Scott Atchley atchley at myri.com
Thu Nov 30 19:58:53 EST 2006


On Nov 30, 2006, at 4:31 PM, Sam Lang wrote:

> Right now all our operations (or transactions, as you call them)  
> start with an unexpected message from the client, and end with an  
> expected message from the server.  I don't know if that's a design  
> requirement of BMI though, or just an artifact of how we use it in  
> PVFS.  I _think_ the BMI interfaces were meant to allow expected  
> messages in either direction in any order, and its left up to the  
> upper layers to make sure they get posted right, but again, I would  
> have to defer to one of the BMI sages.

Hmmm. I assumed that for any operation, that there would be a back  
and forth between client and server ending with a expected send from  
server to the client:

Client          Server
    |     unex      |
    |-------------->|
    |               |
    |      ex       |
    |<--------------|
    |               |
    |      ex       |
    |-------------->|
    |               |
    |      ex       |
    |<--------------|
    |               |

with a minimum of unexpected client to server followed by an expected  
from server to client.
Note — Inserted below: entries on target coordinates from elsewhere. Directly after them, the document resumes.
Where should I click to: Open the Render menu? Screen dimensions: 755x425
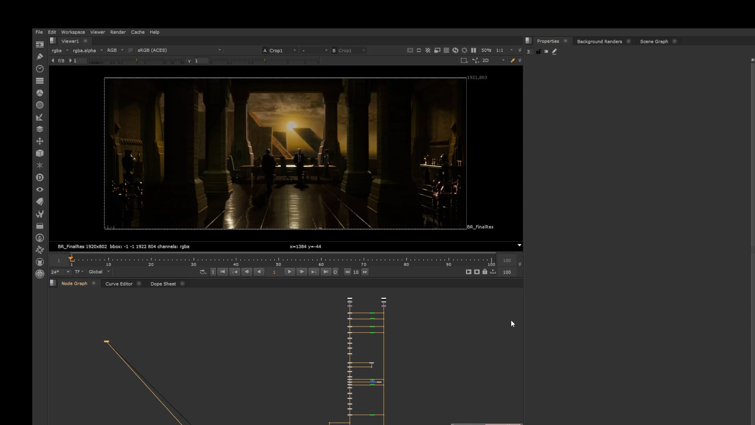(x=118, y=32)
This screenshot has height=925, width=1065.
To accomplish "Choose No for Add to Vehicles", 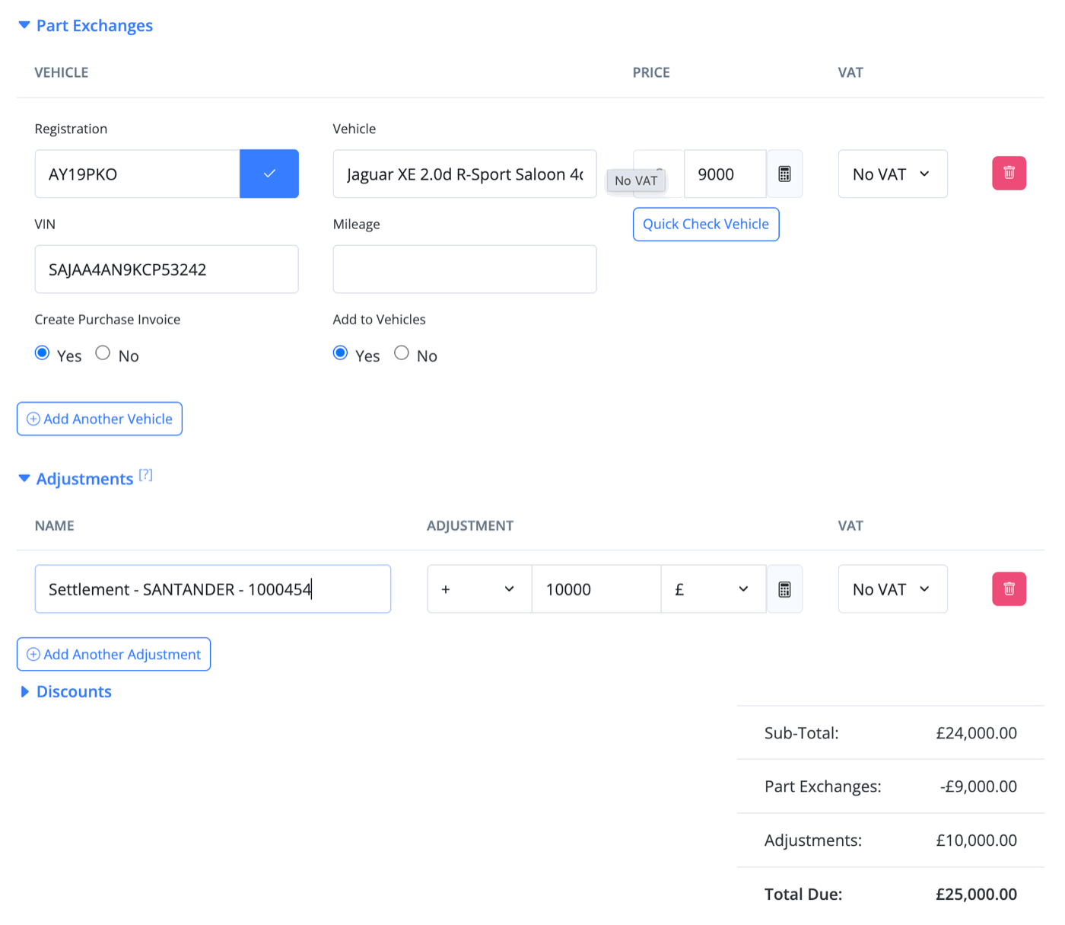I will 402,353.
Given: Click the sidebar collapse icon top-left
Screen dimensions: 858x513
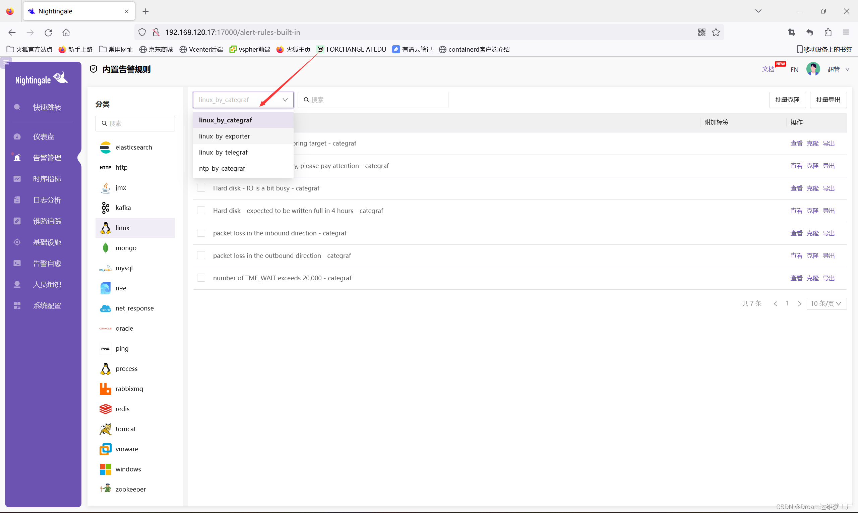Looking at the screenshot, I should coord(6,63).
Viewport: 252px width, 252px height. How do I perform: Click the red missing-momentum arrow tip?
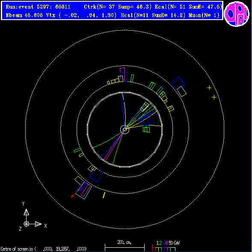72,196
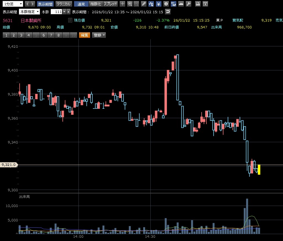Click the printer icon
283x241 pixels.
[198, 4]
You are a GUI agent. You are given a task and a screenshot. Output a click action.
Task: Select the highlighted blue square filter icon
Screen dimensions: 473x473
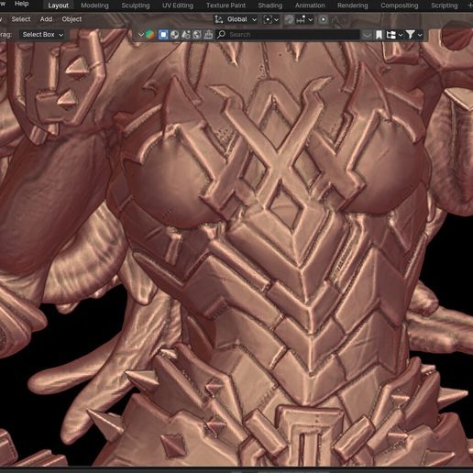coord(163,35)
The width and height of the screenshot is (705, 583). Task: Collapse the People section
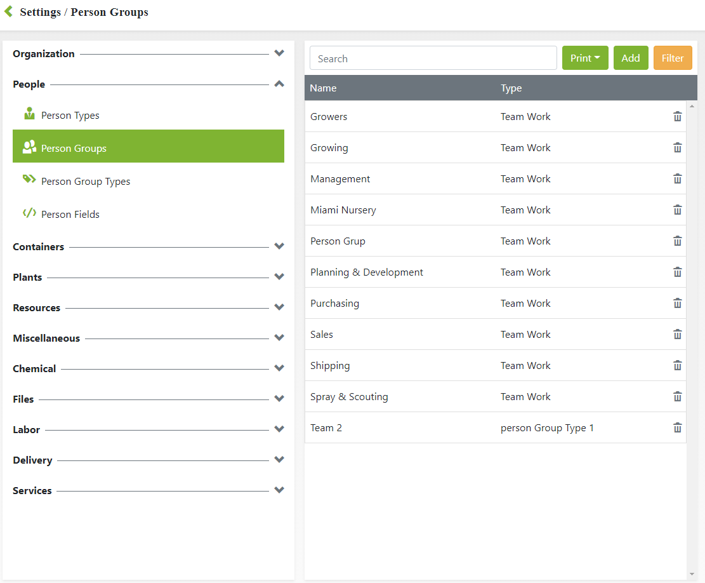pyautogui.click(x=279, y=84)
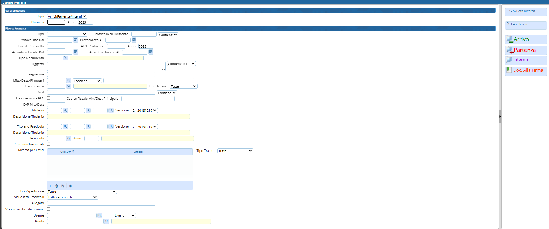Screen dimensions: 549x229
Task: Delete office row with trash icon
Action: pyautogui.click(x=57, y=186)
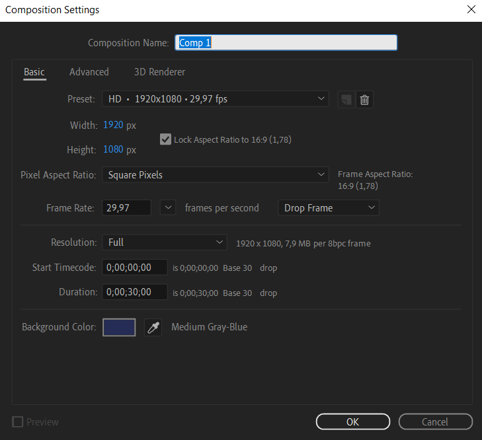This screenshot has height=440, width=482.
Task: Select the Basic tab
Action: (x=34, y=72)
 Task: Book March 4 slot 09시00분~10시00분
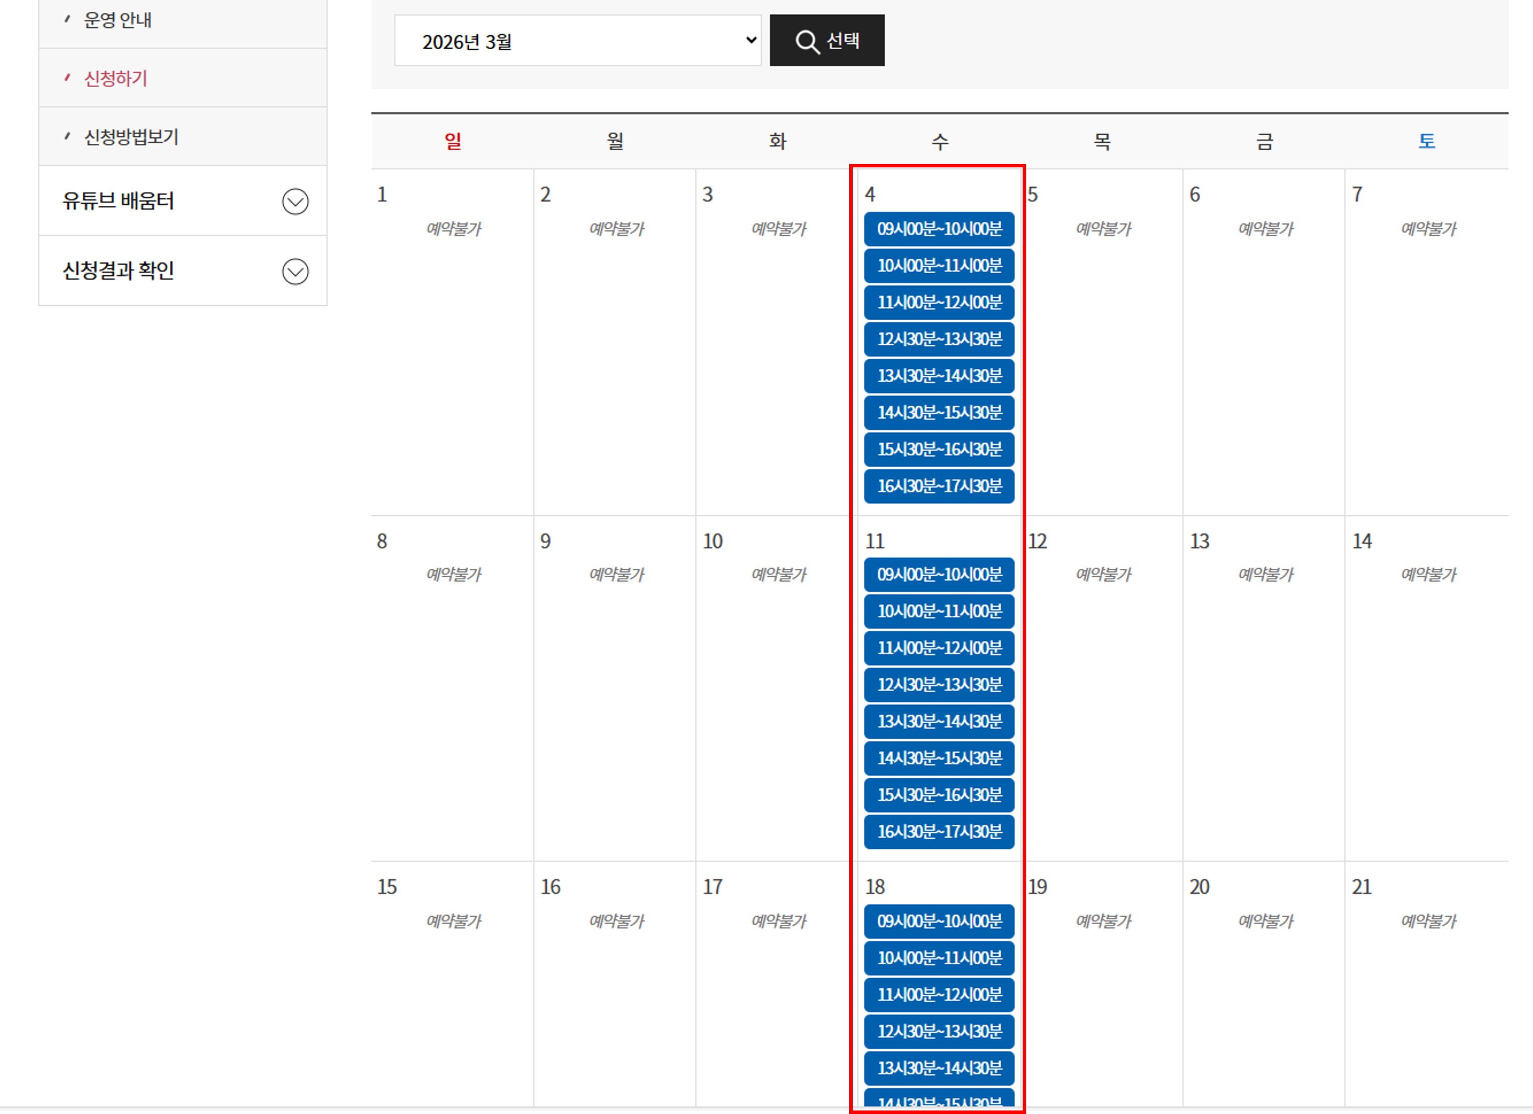point(938,229)
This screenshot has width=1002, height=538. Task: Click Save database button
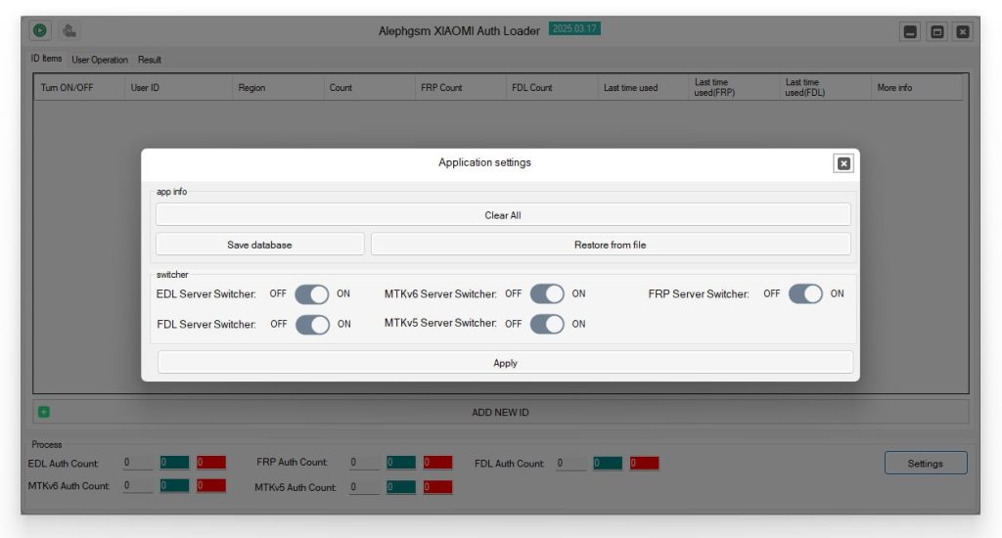click(259, 245)
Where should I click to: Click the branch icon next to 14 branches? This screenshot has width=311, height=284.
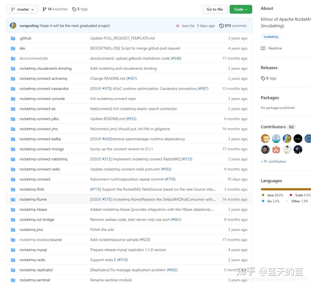[x=44, y=9]
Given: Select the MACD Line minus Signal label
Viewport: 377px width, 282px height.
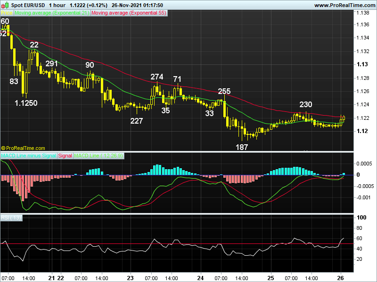Looking at the screenshot, I should point(28,156).
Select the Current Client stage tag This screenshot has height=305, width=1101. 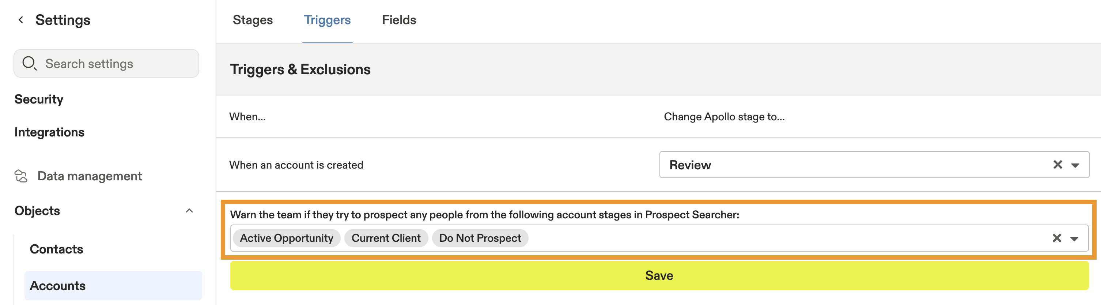tap(386, 238)
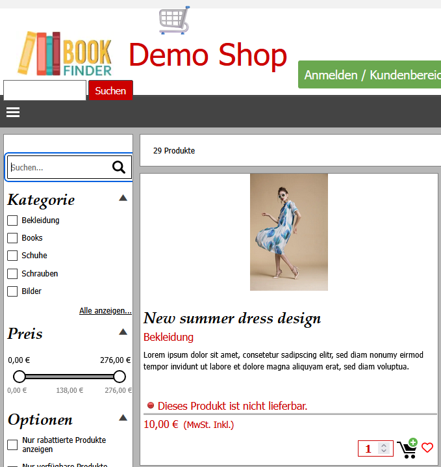Toggle the Schrauben category checkbox
441x467 pixels.
tap(12, 274)
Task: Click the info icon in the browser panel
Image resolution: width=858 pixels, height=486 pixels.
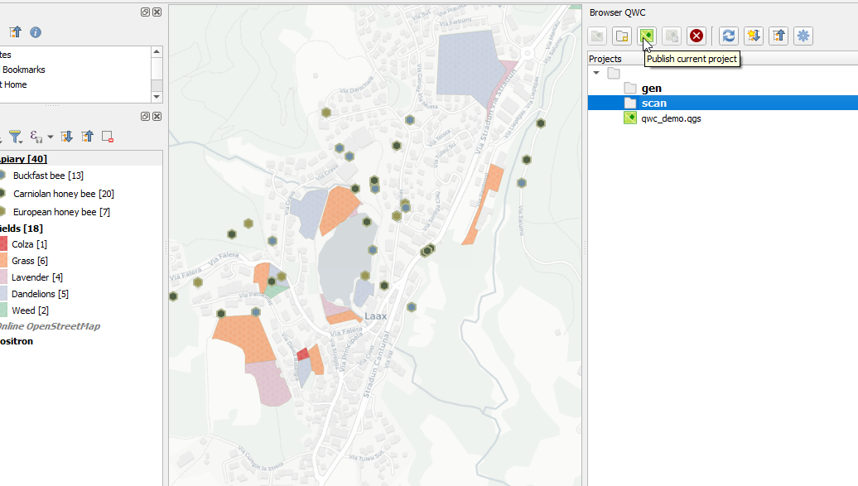Action: pos(36,32)
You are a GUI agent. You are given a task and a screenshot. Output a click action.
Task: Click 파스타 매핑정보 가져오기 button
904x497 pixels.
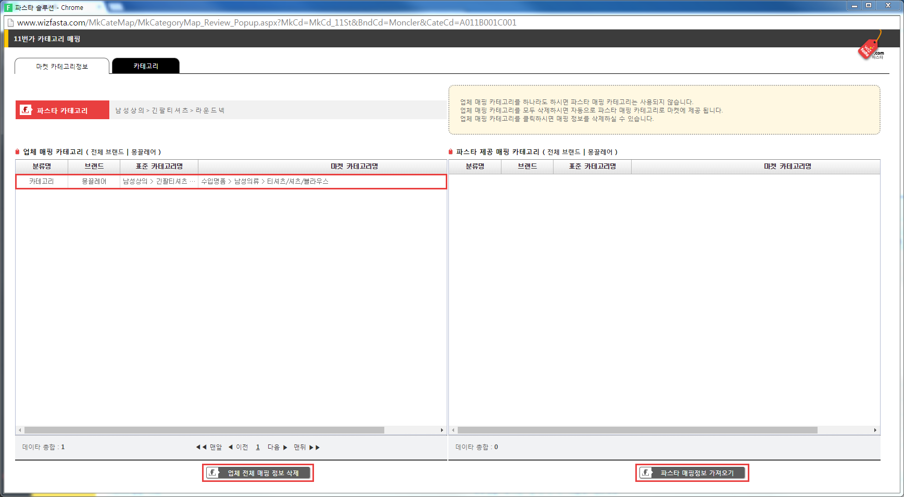(692, 473)
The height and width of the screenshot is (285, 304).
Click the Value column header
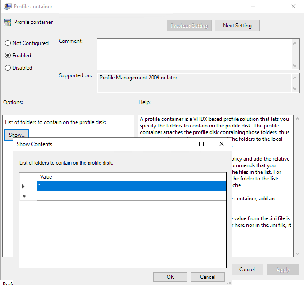point(131,177)
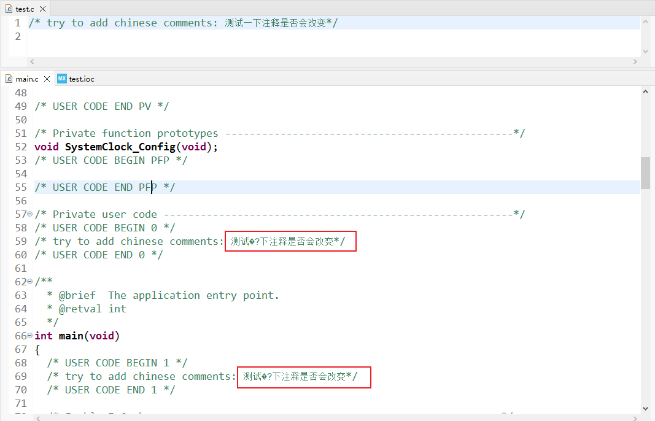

If this is the case I might be able to do a  
simple flow control on the client using a reference count (increment  
on send to server S and decrement on receive from S).

Are you saying that a single operation may not ping pong back and  
forth but have multiple expected sends in a single direction?

Client          Server
    |     unex      |
    |-------------->|
    |               |
    |      ex       |
    |<--------------|
    |               |
    |      ex       |
    |-------------->|
    |               |
    |      ex       |
    |-------------->|
    |               |
    |      ex       |
    |-------------->|
    |               |
    |      ex       |
    |<--------------|
    |               |

If so, would each of the receives (and matching sends) use different  
tags? Also, this case presents a resource starvation risk. Since the  
BMI method does not know about the entire operation (how many sends/ 
receives), it is possible that it could start the operation but not  
be able to get the additional resources for the subsequent sends/ 
receives to complete it.

> Are you able to do some kind of pre-posting if you know there's  
> always an expected coming back?
>
> -sam

I assumed that BMI always posted a receive for an expected incoming  
send? Does it not? I would hope that BMI or a higher layer would pre- 
post the receive before calling the send function. If not, let me know.